Silver ha parlato durante la conferenza stampa annuale prima di Gara 1 delle Finals NBA di mercoledì, che ha visto la vittoria dei New York Knicks in casa dei San Antonio Spurs, aggiungendo come la NBA stia attualmente esaminando il primo round di offerte per il progetto, con le offerte finali previste entro la fine del mese.
«Siamo assolutamente nei tempi previsti», ha detto Silver ai giornalisti. «La nostra speranza e aspettativa è che quel campionato venga lanciato nella stagione 2027-28 in Europa», ha dichiarato il commissioner.
Squadre e nodo Eurolega
Nel dettaglio, la lega sarà composta da 12 squadre permanenti con quattro posti che «qualsiasi club in Europa» potrà conquistare tramite qualificazione. La NBA ha ricevuto offerte per valori compresi tra 500 milioni e 1 miliardo di dollari e Silver ha affermato che l’obiettivo è trascorrere l’estate a esaminarle e assegnare le franchigie in autunno. Nel frattempo, alcuni altri aspetti della NBA Europe devono ancora essere definiti.
Silver ha dichiarato che i colloqui per una partnership con l’Eurolega sono «in corso» dopo diversi incontri tra le due parti negli ultimi mesi. «La nostra speranza è di trovare un modo per integrare queste operazioni con l’Eurolega, ma andremo avanti in ogni caso», ha detto Silver.
Le novità
Inoltre, in chiave NBA Europe, come riporta Front Office Sports, ci potrebbero essere novità per Vanoli Cremona, appena acquisita da Luka Doncic e dall’ex dirigente dei Mavericks Donnie Nelson. Da quanto filtra, i nuovi proprietari hanno tutta l’intenzione di presentare un’offerta per entrare nella NBA Europe. Ma casi di questo tipo sono ben presenti anche in altre realtà.
Un esempio, forse ancora più importante, è quello del Paris Saint-Germain, che vede fra i propri piccoli azionisti Kevin Durant e che era data come una delle società calcistiche più interessate a creare una franchigia per partecipare a NBA Europe. Sullo stesso livello erano presenti anche Inter e Milan con le rispettive proprietà made USA, Oaktree e RedBird.
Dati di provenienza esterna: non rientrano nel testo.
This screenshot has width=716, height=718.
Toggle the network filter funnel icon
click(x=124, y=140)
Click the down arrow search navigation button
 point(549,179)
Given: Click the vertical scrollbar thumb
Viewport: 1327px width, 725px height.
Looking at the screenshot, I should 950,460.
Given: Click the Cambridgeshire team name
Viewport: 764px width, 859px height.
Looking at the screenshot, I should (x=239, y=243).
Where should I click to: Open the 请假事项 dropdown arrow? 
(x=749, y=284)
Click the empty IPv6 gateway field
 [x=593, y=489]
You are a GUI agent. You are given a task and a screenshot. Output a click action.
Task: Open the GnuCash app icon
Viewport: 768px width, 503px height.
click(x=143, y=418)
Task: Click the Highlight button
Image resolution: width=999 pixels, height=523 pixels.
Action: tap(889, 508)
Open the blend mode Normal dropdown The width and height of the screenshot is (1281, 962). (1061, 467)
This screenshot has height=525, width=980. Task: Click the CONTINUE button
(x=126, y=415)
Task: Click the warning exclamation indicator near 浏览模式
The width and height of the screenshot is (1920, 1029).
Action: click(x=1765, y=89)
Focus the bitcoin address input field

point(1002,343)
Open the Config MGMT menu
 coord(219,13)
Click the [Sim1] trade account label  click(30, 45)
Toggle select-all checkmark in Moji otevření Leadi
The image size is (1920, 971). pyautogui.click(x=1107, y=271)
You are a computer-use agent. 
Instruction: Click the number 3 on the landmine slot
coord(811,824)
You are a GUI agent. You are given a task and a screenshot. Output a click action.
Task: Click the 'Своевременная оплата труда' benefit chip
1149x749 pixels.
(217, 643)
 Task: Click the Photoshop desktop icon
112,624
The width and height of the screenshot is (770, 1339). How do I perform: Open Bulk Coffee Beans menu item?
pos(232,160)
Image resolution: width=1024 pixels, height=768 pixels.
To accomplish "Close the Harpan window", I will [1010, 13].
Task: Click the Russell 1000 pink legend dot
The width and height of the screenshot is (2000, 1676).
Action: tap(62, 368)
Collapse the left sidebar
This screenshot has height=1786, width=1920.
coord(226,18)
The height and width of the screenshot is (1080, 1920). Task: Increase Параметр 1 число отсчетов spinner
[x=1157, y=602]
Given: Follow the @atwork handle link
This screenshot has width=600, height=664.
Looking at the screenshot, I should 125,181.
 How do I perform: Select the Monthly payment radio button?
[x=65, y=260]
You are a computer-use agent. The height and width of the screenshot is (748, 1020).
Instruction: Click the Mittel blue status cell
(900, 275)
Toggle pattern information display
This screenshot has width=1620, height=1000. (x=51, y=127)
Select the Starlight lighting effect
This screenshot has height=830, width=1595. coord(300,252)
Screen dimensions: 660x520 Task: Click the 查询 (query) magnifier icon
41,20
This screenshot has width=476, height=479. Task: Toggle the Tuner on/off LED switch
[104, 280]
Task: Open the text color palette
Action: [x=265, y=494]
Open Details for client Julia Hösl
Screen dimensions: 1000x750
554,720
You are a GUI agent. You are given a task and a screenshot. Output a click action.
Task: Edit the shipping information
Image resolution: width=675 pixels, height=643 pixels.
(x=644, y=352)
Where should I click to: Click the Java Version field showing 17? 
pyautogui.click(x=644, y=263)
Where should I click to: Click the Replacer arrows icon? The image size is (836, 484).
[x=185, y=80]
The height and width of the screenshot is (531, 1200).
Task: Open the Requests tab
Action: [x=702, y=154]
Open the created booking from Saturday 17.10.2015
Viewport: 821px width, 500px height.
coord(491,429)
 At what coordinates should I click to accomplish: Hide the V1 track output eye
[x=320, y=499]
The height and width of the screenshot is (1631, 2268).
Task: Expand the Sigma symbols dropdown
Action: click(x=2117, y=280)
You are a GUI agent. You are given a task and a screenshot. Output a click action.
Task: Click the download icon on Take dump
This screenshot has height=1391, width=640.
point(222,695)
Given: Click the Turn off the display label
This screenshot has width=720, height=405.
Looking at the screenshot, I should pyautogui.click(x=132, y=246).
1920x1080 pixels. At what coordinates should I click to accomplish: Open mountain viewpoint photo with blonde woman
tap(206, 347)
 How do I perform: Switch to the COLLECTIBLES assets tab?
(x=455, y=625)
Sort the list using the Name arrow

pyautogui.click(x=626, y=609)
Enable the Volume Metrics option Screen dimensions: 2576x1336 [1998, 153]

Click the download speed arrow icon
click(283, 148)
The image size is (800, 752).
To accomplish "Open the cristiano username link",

«Parte della decisione riguarderà quale sarà il rapporto cestistico tra queste squadre e quella che chiamiamo NBA Europe e la NBA – ha concluso Silver –. Questo ovviamente potrebbe complicare le cose se giocatori NBA in attività fossero proprietari. Quindi questi sono alcuni dei fattori che prenderemo in considerazione».